The other fact that we live with is that the food basket in most households in our state across the economic spectrum is unplanned and unscientific. While tradition and taste are the moving factors in the upper layer of our population, for the poorer households the basket is further limited by the economic considerations. The basket loaded with limited cereals, occasional inclusion of vegetable and almost very little fruit does not fulfill nutritional requirements. It results in nutritional deficiencies of micronutrients. The malnutrition is the major contributor to diet-related non-communicable degenerative diseases like diabetes mellitus, hypertension, cardiovascular diseases, obesity and cancer.
This is where the concept of improving the quality of foods come into play and fortification is the globally accepted method to help humans improve their health. It is even used to eradicate diseases. Take for instance the iodization of the common salt which has led to phenomenal changes.
Fortification of foods by adding minerals and vitamins is the most effective method of reaching vitamins and minerals to all the population groups. It presents a tremendous opportunity towards improving the micronutrient status of populations and reducing dietary deficiencies across population groups.
The fortification technology is a proven one. Developed countries have been fortifying foods for the past 50 years. The main responsibility for appropriate fortification has to be shouldered by the industry for processing and by the government for laying down the standards and for regulatory monitoring. Though India was a late entrant to this, it surely is making all efforts to bridge the historic deficit.

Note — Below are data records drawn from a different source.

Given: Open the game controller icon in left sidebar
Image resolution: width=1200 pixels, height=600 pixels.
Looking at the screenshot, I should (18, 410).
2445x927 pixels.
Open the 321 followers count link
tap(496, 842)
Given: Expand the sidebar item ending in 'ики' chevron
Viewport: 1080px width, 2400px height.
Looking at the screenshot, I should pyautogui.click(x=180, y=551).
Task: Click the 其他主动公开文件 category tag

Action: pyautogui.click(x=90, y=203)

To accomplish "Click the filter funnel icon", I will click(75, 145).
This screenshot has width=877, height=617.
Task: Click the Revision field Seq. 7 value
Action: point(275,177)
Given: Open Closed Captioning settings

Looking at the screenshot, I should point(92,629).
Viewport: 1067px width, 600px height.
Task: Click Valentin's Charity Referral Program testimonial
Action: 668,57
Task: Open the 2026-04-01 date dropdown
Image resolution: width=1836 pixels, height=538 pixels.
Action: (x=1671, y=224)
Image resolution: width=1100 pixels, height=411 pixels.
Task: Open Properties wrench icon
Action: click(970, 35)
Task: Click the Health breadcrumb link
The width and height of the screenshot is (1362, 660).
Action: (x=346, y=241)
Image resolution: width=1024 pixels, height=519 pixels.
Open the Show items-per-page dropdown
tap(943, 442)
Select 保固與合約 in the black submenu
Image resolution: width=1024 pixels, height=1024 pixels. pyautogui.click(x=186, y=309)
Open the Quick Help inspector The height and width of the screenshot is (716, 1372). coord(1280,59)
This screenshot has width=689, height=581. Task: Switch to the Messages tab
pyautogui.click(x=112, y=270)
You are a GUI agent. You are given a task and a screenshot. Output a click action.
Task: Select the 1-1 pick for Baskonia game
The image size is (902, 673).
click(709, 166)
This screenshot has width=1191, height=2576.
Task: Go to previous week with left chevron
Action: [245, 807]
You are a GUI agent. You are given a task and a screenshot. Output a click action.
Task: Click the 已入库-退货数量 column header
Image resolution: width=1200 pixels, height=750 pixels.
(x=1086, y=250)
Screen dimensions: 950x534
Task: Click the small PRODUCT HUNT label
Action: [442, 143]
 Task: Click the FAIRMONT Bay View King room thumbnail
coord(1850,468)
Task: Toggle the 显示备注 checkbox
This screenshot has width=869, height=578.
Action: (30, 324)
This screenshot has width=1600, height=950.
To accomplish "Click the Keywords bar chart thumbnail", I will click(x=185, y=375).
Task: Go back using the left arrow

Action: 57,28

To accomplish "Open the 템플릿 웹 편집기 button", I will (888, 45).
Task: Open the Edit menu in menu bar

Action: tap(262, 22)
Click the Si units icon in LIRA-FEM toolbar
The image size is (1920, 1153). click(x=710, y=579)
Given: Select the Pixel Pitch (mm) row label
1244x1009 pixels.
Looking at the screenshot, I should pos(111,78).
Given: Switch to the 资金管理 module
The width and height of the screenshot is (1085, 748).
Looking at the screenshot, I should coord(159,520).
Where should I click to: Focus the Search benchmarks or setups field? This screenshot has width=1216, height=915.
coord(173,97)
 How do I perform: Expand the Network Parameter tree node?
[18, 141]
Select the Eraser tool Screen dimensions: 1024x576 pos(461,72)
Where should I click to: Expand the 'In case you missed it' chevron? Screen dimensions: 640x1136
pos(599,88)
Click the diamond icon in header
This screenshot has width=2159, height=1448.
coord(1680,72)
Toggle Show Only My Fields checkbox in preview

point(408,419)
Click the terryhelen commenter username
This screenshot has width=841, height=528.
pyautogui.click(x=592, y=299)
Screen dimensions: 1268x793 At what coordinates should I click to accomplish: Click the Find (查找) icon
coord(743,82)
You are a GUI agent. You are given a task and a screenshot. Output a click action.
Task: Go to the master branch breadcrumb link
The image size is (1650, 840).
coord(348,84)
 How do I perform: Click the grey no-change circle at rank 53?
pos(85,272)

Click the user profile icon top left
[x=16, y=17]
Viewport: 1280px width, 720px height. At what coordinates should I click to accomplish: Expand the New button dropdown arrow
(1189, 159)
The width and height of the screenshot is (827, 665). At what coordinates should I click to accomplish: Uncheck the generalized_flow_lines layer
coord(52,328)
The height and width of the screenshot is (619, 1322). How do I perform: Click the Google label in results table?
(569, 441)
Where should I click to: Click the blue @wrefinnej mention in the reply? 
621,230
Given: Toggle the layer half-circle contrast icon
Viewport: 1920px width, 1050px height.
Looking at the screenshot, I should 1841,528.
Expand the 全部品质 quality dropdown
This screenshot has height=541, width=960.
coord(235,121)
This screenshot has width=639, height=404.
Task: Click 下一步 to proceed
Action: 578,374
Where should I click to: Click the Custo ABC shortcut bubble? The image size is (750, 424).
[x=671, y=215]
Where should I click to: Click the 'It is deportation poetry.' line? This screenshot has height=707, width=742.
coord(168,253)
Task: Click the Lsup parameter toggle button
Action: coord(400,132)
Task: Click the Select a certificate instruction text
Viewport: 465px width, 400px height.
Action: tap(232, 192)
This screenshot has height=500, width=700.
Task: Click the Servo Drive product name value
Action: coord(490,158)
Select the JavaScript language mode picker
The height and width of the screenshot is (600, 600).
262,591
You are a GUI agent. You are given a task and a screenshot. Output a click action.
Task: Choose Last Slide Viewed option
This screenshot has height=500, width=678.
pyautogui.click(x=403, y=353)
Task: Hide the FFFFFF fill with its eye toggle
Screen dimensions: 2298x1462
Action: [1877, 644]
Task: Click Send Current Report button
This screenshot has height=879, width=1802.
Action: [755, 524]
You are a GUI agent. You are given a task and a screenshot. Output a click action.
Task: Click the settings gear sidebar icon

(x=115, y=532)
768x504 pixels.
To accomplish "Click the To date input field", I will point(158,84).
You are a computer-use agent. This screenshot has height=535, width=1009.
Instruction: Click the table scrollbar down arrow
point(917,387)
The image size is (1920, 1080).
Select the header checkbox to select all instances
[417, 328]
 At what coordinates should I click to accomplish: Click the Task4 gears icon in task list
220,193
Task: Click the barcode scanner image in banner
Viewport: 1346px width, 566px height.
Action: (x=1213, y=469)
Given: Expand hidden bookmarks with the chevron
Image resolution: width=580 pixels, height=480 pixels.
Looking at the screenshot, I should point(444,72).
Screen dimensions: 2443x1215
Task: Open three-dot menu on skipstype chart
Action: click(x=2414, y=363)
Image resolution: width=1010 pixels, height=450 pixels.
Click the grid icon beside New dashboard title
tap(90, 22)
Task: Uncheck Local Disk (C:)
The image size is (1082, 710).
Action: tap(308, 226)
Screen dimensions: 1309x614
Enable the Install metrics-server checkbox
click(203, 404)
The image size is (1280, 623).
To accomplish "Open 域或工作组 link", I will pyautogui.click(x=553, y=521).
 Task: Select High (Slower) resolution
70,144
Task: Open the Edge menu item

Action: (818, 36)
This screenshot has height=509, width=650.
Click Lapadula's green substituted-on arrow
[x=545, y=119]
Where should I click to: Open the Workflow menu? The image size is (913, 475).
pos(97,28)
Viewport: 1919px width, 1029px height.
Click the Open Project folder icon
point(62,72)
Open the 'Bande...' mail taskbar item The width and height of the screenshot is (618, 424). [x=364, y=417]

This is the philosophy for what we have done. We started fortification of wheat flour with vitamins and minerals and it offers a simple and effective method to add vital micronutrients like Iron, Folic Acid and Vitamin B12 to the diet of the general population. It effectively tackles common and almost ubiquitous problem of Anemia. Presently, more than 130 countries in the world are fortifying wheat flour, and amongst these, wheat flour fortification is mandated by law in 75 countries.
Consumption of Aata (wheat flour) fortified with addition of Iron, Folic Acid and Vitamin B12, helps in, improving health and immunity level of children as also their mental development and school performance. In adults, it improves overall health, nutritional status, working capacity and in-comes thereby reducing the burden of health care costs, and improving the working capacity.
Low reach of safe drinking water at the household level, poor hygiene and also the poor personal and environmental sanitation are other factors that impact good health and nutrition because these affect the nutrient absorption, lower immunity, and add to the disease burden with even higher levels of malnutrition, including micronutrient malnutrition.
Malnutrition, however, transcends all barriers though the poorest are affected the most. Anemia due to micronutrient malnutrition cuts across all socio-economic groups, affecting all.
(Shubam Puri is Director Nav Bharat Flour Mills that introduced fortified P-Mark Chaki Aata under the brand name Vitamin+.)